A man has been jailed for 20 months for urinating on his partner and repeatedly punching her after drinking and taking drugs on St Valentine’s Day.

Luke Longstaff left the woman bruised and bleeding in the attack at her home in the early hours of February 15 last year.

Longstaff, 28, who had been remanded in Leeds Prison since April, pleaded guilty to assault occasioning actual bodily harm in Bradford and criminal damage to a radiator.

A further charge that he unlawfully and maliciously administered a poison or other destructive or noxious thing, namely urine, with intent to injure, aggrieve or annoy was dropped by the prosecution because it was part of the assault.

Prosecutor Andrew Semple told Bradford Crown Court on Tuesday that Longstaff and the woman met on a dating website.

At first they were happy together but his drinking and drug taking caused problems between them.

On the evening of St Valentine’s Day they had both been drinking and they began arguing. Longstaff, who had taken cannabis, called the woman insulting names and then urinated on her as she sat on the floor.

He then dragged her along as she clung to the radiator, pulling it off the wall.

Longstaff pushed her into a clothes rail, punched her twice in the face and shoved her to the floor before leaving the house.

The woman suffered a bruised and swollen face and bruising and grazing injuries to her arms and legs, Mr Semple said.

An ambulance was called but she did not need to go to hospital.

Water leaked from the radiator and caused flooding damage to her home, the court was told.

Longstaff was bailed following the attack but remanded into custody in April after returning to the woman’s home in breach of the conditions.

Mr Semple said that at first he tried to blame her for the violence, saying she had hit him, although the police had found her injured at the scene.

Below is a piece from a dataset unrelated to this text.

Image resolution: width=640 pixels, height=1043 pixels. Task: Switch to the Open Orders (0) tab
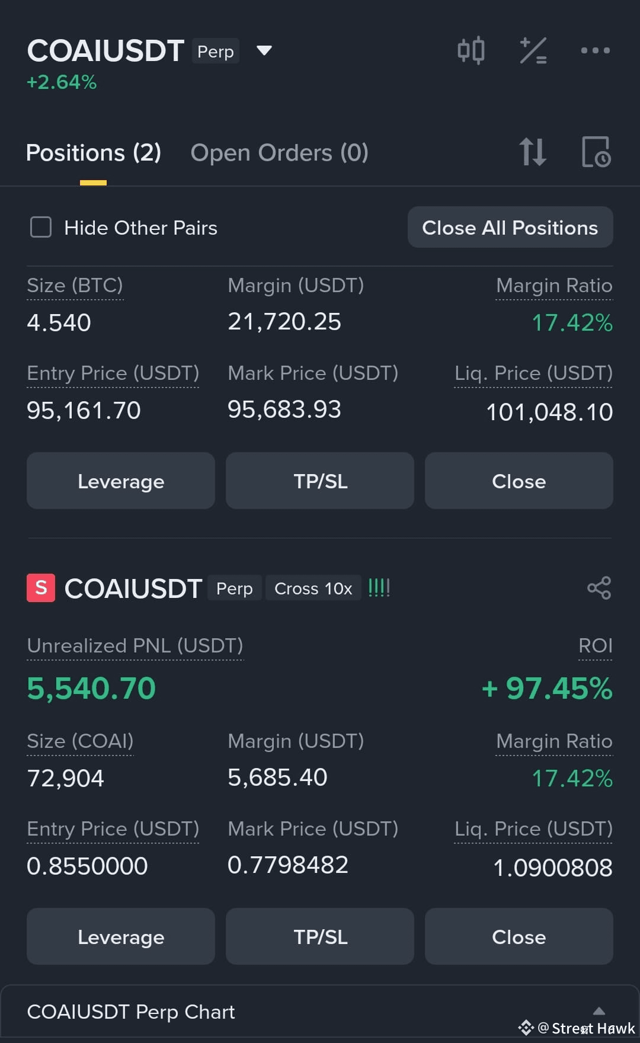tap(280, 153)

Abdul Shakoor said in mitigation that Longstaff had now served the equivalent of a 16 month prison sentence on remand.

Although urinating on the woman was “gratuitous degradation” she was not physically injured by that.

Longstaff, who worked at a garage, had never assaulted her before and he accepted that the relationship was over.

Judge Andrew Hatton said it was a sustained assault in the woman’s own home in which she had been subjected to “appalling degradation.”